• [SET PROBLEM 1]: Copy the entries word for word, from their start up to and including the line with "tap(140, 319)".

■ ■ ■

A cowpoke is another name for a cowboy. While “cow puncher” dates from the 1870s, “cow poke” did not become popular until the 1920s. “Cowpoke” is informal and almost jocular compared to “cowboy.”
 
The Dallas Cowboys football team was called the “Cowpokes” (later, “Pokes”) by at least 1967.
 
 
(Oxford English Dictionary)
cowpoke
N. Amer.
[f. COW n.1 + POKE n.3 or v.1] 
= COWBOY 3.
1881 in Wentworth Amer. Dial. Dict. (1944) 139/1. 1928 Lariat Mag. Jan., I camped there once, and a cowpoke told me why they were named that.
 
(Historical Dictionary of American Slang)
cowpoke n. West. COWPUNCHER.
[Wentworth American Dialect Dictionary (1944), and hence all other standard sources, erroneously cites Croffutt Grip-Sack Guide to Colorado (1881); the word cowpoke is not found in that work.]
ca1925 in Logsdon Whorehouse Bells 68: A cow-poke’s boss had got to pay his fine. 1928 in Dictionary of Americanisms: A cowpoke told me why they were named that.
   
11 September 1910, New York Times, pg. SM13:
“And yet you call yourself a Public Spirited Man,” grone Hon. Cow Poke gentleman.
   
7 November 1922, Lima (OH) News, pg. 15, col. 4:
Formerly when a “cow poke” came to town in company with one or two congenial souls, he found himself welcomed as the prodigal son.

■ ■ ■

• [SET PROBLEM 2]: Summarize the text on the word "cowpoke" in two sentences.

■ ■ ■

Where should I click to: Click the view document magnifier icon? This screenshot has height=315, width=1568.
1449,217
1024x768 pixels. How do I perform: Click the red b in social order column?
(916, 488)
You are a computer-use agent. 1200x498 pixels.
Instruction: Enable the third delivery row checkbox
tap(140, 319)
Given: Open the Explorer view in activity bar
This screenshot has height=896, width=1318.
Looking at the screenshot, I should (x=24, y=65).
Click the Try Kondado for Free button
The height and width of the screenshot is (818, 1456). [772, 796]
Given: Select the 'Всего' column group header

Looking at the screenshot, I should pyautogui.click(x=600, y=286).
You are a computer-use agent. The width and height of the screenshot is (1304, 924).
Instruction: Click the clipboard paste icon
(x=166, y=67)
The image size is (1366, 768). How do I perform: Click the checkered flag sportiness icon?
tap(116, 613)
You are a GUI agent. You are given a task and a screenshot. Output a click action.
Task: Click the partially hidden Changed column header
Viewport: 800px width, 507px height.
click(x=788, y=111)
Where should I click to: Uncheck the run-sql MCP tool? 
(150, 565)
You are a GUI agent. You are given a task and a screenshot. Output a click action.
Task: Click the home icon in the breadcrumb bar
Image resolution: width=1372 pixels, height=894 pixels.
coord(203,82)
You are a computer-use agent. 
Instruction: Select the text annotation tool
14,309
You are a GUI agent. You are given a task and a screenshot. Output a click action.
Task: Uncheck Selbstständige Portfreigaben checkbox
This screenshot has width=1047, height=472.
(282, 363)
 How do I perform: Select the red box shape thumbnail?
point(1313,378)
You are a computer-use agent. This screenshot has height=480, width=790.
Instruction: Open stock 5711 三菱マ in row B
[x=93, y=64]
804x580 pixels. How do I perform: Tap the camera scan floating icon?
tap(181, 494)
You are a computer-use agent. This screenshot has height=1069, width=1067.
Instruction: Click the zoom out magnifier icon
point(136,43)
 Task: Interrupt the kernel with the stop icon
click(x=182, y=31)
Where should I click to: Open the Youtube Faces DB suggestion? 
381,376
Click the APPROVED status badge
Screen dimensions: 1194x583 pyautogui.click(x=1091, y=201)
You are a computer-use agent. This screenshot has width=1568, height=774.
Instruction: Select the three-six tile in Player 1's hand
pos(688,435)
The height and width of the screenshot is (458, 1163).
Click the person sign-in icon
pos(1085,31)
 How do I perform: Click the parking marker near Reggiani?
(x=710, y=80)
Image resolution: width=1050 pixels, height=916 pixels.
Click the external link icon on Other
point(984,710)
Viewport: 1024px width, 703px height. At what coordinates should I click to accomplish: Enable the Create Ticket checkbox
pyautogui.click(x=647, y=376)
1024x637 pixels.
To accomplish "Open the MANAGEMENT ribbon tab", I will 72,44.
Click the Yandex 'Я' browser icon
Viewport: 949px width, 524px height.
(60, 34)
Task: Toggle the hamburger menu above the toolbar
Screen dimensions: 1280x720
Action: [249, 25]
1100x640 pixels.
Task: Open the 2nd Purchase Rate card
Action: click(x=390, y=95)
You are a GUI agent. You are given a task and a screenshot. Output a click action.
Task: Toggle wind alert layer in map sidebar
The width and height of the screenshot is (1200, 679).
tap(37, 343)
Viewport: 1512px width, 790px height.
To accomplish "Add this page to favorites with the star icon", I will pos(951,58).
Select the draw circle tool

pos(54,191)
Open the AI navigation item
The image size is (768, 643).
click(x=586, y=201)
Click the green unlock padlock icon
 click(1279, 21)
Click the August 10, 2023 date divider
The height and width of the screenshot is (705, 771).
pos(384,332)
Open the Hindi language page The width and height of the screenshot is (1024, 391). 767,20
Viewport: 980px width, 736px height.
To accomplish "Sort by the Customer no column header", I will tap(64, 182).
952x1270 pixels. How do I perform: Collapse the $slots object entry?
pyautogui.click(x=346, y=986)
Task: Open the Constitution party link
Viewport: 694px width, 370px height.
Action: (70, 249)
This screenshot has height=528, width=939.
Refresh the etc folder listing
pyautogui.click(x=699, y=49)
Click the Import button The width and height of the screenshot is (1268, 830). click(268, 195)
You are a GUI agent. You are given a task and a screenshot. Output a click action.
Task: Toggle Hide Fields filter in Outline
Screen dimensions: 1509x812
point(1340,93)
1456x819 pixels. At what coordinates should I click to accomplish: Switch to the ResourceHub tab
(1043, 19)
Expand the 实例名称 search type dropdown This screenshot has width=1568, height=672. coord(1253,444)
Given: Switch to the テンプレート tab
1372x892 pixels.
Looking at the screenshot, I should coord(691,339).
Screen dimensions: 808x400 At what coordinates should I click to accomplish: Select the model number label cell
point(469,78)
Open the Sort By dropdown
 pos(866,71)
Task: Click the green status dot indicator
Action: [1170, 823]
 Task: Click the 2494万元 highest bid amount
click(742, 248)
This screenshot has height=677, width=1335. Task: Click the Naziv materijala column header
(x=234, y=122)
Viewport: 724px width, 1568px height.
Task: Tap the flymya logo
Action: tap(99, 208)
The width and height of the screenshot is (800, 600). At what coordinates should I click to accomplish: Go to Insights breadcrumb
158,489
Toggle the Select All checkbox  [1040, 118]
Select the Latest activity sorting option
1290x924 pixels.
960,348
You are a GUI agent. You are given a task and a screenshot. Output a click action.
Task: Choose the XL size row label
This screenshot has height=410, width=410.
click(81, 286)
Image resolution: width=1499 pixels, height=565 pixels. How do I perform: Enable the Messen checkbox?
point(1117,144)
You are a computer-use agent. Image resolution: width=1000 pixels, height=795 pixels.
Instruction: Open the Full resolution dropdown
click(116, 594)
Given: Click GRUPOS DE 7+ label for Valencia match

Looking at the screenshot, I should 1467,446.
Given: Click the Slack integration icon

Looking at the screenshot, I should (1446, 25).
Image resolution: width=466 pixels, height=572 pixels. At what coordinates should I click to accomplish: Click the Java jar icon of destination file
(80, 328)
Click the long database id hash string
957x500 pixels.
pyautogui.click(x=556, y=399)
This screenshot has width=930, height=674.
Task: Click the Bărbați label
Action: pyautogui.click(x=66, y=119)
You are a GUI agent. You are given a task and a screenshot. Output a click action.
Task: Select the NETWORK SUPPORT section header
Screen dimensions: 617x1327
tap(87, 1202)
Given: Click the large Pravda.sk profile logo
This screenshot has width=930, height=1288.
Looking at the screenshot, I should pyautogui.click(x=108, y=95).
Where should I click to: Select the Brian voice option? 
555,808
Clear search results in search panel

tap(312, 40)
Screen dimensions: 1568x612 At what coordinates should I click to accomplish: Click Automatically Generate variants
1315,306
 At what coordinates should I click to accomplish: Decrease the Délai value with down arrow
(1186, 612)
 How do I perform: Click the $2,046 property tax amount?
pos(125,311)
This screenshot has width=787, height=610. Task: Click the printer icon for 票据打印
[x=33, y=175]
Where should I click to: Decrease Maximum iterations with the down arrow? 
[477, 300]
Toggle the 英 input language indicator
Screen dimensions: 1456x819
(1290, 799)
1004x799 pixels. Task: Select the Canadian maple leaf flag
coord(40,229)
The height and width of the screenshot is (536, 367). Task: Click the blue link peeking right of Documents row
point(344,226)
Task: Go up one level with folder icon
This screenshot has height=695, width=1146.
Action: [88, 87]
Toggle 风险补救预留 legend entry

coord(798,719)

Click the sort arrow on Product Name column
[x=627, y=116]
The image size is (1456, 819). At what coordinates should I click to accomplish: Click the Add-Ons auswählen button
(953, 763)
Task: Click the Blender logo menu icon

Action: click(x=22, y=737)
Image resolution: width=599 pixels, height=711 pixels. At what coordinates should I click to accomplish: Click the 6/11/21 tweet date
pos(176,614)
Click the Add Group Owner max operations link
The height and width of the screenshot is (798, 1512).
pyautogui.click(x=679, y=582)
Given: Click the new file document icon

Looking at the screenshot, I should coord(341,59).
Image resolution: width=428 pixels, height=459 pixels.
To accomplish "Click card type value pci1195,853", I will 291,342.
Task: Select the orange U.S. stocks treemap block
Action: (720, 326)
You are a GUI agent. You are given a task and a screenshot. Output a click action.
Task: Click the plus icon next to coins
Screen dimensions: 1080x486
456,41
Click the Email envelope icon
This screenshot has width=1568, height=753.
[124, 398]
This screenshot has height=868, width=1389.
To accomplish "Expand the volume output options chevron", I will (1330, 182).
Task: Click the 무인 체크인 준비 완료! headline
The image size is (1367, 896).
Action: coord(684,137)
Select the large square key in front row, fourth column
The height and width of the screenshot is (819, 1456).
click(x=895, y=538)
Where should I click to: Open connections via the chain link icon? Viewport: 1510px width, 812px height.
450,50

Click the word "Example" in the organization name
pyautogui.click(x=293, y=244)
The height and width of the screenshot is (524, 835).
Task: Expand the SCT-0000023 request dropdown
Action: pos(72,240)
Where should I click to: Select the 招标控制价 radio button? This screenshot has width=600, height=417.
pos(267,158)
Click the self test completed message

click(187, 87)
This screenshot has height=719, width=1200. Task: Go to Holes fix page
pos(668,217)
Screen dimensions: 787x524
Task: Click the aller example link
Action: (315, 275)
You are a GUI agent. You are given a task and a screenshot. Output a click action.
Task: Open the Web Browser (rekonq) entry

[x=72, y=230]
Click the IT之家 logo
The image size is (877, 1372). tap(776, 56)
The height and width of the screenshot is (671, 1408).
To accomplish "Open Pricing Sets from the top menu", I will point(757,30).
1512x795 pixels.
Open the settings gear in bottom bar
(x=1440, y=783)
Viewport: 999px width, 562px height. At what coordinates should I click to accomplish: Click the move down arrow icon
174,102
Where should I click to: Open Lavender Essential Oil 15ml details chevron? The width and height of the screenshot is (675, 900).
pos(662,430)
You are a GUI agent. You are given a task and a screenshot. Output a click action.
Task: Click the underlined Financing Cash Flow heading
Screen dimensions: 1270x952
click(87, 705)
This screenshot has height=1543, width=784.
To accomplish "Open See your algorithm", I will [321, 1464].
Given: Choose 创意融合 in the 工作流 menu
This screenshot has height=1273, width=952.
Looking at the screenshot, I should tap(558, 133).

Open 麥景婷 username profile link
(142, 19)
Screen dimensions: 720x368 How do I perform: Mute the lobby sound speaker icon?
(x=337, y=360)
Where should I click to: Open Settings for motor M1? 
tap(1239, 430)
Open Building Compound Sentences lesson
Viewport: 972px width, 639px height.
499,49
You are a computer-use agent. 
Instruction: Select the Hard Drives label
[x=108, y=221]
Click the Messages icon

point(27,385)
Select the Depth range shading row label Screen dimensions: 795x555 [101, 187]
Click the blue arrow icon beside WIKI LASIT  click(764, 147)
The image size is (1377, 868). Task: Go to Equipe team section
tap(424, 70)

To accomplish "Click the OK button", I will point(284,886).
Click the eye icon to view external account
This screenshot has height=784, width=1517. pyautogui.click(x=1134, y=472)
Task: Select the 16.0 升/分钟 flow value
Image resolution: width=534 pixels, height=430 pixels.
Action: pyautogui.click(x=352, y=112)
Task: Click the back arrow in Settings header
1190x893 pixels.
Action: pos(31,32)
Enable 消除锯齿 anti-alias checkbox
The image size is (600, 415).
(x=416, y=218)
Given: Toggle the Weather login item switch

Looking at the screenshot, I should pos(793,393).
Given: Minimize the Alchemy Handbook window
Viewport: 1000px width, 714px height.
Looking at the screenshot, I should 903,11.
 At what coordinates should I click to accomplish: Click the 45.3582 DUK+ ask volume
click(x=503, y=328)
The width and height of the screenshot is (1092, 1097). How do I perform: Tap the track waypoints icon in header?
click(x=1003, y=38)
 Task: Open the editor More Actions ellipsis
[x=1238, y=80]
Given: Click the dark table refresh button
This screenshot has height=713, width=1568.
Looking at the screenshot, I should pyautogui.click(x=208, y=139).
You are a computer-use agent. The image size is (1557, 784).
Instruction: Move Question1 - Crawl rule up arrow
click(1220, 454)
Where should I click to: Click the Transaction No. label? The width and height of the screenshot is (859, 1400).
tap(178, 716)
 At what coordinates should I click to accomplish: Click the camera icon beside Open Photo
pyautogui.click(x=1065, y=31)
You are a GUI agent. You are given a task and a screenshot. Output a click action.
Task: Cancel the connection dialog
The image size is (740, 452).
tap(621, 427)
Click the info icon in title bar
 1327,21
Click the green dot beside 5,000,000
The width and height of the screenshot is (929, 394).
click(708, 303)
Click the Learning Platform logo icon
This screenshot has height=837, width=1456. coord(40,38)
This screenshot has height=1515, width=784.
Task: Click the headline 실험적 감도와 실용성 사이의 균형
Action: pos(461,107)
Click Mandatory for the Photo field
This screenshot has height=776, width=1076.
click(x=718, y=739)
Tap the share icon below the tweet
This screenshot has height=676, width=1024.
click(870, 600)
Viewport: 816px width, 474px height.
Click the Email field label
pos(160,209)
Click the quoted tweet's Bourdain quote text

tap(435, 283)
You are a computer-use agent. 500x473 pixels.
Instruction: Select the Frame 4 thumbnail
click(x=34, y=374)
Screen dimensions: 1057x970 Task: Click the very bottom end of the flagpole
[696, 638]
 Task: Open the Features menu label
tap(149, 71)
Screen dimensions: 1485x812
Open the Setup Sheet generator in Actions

■ ■ ■

• [EXPECTED OUTPUT 1]:
Where should I click to: Click the view document magnifier icon? This screenshot has height=315, width=1568.
1449,217
1024x768 pixels. How do I perform: Click the red b in social order column?
(916, 488)
You are a computer-use agent. 1200x498 pixels.
Instruction: Enable the third delivery row checkbox
tap(140, 319)

• [EXPECTED OUTPUT 2]: "Cowpoke" is an informal, almost jocular name for a cowboy, and while "cow puncher" dates from the 1870s, "cow poke" did not become popular until the 1920s. By at least 1967, the Dallas Cowboys football team was called the "Cowpokes," and later the "Pokes."